Reproduce the data in full, exactly as it appears.

···

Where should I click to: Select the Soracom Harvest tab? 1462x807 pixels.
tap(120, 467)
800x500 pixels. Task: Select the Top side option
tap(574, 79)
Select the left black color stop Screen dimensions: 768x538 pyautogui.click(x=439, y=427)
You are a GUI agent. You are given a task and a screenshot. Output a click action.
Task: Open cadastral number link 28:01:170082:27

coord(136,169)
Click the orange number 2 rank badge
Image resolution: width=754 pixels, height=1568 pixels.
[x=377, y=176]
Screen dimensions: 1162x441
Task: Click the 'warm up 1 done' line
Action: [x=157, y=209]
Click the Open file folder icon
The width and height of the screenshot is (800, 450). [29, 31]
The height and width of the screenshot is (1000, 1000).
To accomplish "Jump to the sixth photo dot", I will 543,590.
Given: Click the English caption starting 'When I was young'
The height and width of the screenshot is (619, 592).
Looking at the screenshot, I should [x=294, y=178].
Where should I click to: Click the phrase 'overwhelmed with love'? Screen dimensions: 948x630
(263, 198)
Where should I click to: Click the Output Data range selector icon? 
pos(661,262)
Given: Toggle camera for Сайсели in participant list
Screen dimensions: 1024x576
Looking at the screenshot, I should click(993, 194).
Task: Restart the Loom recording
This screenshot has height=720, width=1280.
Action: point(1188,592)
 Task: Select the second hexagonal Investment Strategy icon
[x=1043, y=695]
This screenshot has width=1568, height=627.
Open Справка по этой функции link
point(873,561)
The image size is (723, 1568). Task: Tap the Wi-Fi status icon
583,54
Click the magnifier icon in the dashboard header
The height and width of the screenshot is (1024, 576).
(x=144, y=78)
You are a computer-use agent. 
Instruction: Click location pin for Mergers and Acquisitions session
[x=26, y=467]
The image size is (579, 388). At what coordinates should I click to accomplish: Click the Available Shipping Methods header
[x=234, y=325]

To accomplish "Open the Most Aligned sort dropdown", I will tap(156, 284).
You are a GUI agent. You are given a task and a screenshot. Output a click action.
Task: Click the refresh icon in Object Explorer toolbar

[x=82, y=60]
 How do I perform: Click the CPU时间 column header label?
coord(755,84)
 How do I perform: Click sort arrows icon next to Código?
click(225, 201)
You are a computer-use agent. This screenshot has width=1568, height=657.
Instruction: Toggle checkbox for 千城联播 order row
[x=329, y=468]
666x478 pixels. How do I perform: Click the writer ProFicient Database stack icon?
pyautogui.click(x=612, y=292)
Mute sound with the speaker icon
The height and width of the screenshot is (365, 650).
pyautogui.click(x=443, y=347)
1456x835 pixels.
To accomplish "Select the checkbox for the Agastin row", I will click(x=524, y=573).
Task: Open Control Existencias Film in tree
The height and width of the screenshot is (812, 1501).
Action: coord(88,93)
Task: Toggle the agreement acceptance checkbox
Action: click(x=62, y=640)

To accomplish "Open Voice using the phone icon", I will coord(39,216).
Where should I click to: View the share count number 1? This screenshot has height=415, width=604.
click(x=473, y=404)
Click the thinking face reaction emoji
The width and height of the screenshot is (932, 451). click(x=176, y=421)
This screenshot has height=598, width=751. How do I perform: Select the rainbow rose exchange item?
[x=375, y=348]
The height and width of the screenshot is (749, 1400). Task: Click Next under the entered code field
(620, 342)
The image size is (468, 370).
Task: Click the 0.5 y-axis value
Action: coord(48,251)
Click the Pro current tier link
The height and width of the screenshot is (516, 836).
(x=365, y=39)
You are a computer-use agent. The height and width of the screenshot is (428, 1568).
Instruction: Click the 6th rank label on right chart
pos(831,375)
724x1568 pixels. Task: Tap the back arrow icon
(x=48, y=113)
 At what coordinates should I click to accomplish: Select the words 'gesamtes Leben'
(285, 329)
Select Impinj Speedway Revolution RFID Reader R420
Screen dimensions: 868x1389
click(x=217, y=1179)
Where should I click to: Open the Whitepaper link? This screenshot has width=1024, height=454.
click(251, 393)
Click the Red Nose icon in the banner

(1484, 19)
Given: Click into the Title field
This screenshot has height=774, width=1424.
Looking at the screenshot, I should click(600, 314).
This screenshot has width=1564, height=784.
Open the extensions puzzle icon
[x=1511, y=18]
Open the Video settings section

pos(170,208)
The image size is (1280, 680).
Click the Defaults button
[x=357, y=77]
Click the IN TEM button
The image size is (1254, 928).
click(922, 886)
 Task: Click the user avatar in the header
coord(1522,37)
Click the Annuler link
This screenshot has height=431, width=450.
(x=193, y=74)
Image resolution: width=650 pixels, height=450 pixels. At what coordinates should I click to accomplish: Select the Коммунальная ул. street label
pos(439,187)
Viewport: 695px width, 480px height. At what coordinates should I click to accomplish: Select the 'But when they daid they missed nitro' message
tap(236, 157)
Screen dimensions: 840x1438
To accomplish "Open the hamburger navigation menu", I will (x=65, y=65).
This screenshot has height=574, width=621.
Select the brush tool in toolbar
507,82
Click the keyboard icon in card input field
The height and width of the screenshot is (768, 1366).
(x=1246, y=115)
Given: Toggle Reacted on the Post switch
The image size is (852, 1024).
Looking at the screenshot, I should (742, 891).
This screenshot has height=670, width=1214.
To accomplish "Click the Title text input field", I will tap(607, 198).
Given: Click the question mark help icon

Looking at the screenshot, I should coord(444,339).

···

Solved problem:
Where should I click to: Select the Soracom Harvest tab? 1462x807 pixels.
tap(120, 467)
800x500 pixels. Task: Select the Top side option
tap(574, 79)
Select the left black color stop Screen dimensions: 768x538 pyautogui.click(x=439, y=427)
You are a GUI agent. You are given a task and a screenshot. Output a click action.
Task: Open cadastral number link 28:01:170082:27

coord(136,169)
Click the orange number 2 rank badge
Image resolution: width=754 pixels, height=1568 pixels.
[x=377, y=176]
Screen dimensions: 1162x441
Task: Click the 'warm up 1 done' line
Action: [x=157, y=209]
Click the Open file folder icon
The width and height of the screenshot is (800, 450). [29, 31]
The height and width of the screenshot is (1000, 1000).
To accomplish "Jump to the sixth photo dot", I will 543,590.
Given: Click the English caption starting 'When I was young'
The height and width of the screenshot is (619, 592).
Looking at the screenshot, I should [x=294, y=178].
Where should I click to: Click the phrase 'overwhelmed with love'? Screen dimensions: 948x630
(263, 198)
Where should I click to: Click the Output Data range selector icon? 
pos(661,262)
Given: Toggle camera for Сайсели in participant list
Screen dimensions: 1024x576
Looking at the screenshot, I should click(993, 194).
Task: Restart the Loom recording
This screenshot has height=720, width=1280.
Action: point(1188,592)
 Task: Select the second hexagonal Investment Strategy icon
[x=1043, y=695]
This screenshot has width=1568, height=627.
Open Справка по этой функции link
point(873,561)
The image size is (723, 1568). Task: Tap the Wi-Fi status icon
583,54
Click the magnifier icon in the dashboard header
The height and width of the screenshot is (1024, 576).
(x=144, y=78)
You are a computer-use agent. 
Instruction: Click location pin for Mergers and Acquisitions session
[x=26, y=467]
The image size is (579, 388). At what coordinates should I click to accomplish: Click the Available Shipping Methods header
[x=234, y=325]

To accomplish "Open the Most Aligned sort dropdown", I will tap(156, 284).
You are a GUI agent. You are given a task and a screenshot. Output a click action.
Task: Click the refresh icon in Object Explorer toolbar

[x=82, y=60]
 How do I perform: Click the CPU时间 column header label?
coord(755,84)
 How do I perform: Click sort arrows icon next to Código?
click(225, 201)
You are a computer-use agent. This screenshot has width=1568, height=657.
Instruction: Toggle checkbox for 千城联播 order row
[x=329, y=468]
666x478 pixels. How do I perform: Click the writer ProFicient Database stack icon?
pyautogui.click(x=612, y=292)
Mute sound with the speaker icon
The height and width of the screenshot is (365, 650).
pyautogui.click(x=443, y=347)
1456x835 pixels.
To accomplish "Select the checkbox for the Agastin row", I will click(x=524, y=573).
Task: Open Control Existencias Film in tree
The height and width of the screenshot is (812, 1501).
Action: coord(88,93)
Task: Toggle the agreement acceptance checkbox
Action: click(x=62, y=640)

To accomplish "Open Voice using the phone icon", I will coord(39,216).
Where should I click to: View the share count number 1? This screenshot has height=415, width=604.
click(x=473, y=404)
Click the thinking face reaction emoji
The width and height of the screenshot is (932, 451). click(x=176, y=421)
This screenshot has height=598, width=751. How do I perform: Select the rainbow rose exchange item?
[x=375, y=348]
The height and width of the screenshot is (749, 1400). Task: Click Next under the entered code field
(620, 342)
The image size is (468, 370).
Task: Click the 0.5 y-axis value
Action: coord(48,251)
Click the Pro current tier link
The height and width of the screenshot is (516, 836).
(x=365, y=39)
You are a computer-use agent. The height and width of the screenshot is (428, 1568).
Instruction: Click the 6th rank label on right chart
pos(831,375)
724x1568 pixels. Task: Tap the back arrow icon
(x=48, y=113)
 At what coordinates should I click to accomplish: Select the words 'gesamtes Leben'
(285, 329)
Select Impinj Speedway Revolution RFID Reader R420
Screen dimensions: 868x1389
click(x=217, y=1179)
Where should I click to: Open the Whitepaper link? This screenshot has width=1024, height=454.
click(251, 393)
Click the Red Nose icon in the banner

(1484, 19)
Given: Click into the Title field
This screenshot has height=774, width=1424.
Looking at the screenshot, I should click(600, 314).
This screenshot has width=1564, height=784.
Open the extensions puzzle icon
[x=1511, y=18]
Open the Video settings section

pos(170,208)
The image size is (1280, 680).
Click the Defaults button
[x=357, y=77]
Click the IN TEM button
The image size is (1254, 928).
click(922, 886)
 Task: Click the user avatar in the header
coord(1522,37)
Click the Annuler link
This screenshot has height=431, width=450.
(x=193, y=74)
Image resolution: width=650 pixels, height=450 pixels. At what coordinates should I click to accomplish: Select the Коммунальная ул. street label
pos(439,187)
Viewport: 695px width, 480px height. At what coordinates should I click to accomplish: Select the 'But when they daid they missed nitro' message
tap(236, 157)
Screen dimensions: 840x1438
To accomplish "Open the hamburger navigation menu", I will (x=65, y=65).
This screenshot has height=574, width=621.
Select the brush tool in toolbar
507,82
Click the keyboard icon in card input field
The height and width of the screenshot is (768, 1366).
(x=1246, y=115)
Given: Toggle Reacted on the Post switch
The image size is (852, 1024).
Looking at the screenshot, I should (742, 891).
This screenshot has height=670, width=1214.
To accomplish "Click the Title text input field", I will tap(607, 198).
Given: Click the question mark help icon

Looking at the screenshot, I should coord(444,339).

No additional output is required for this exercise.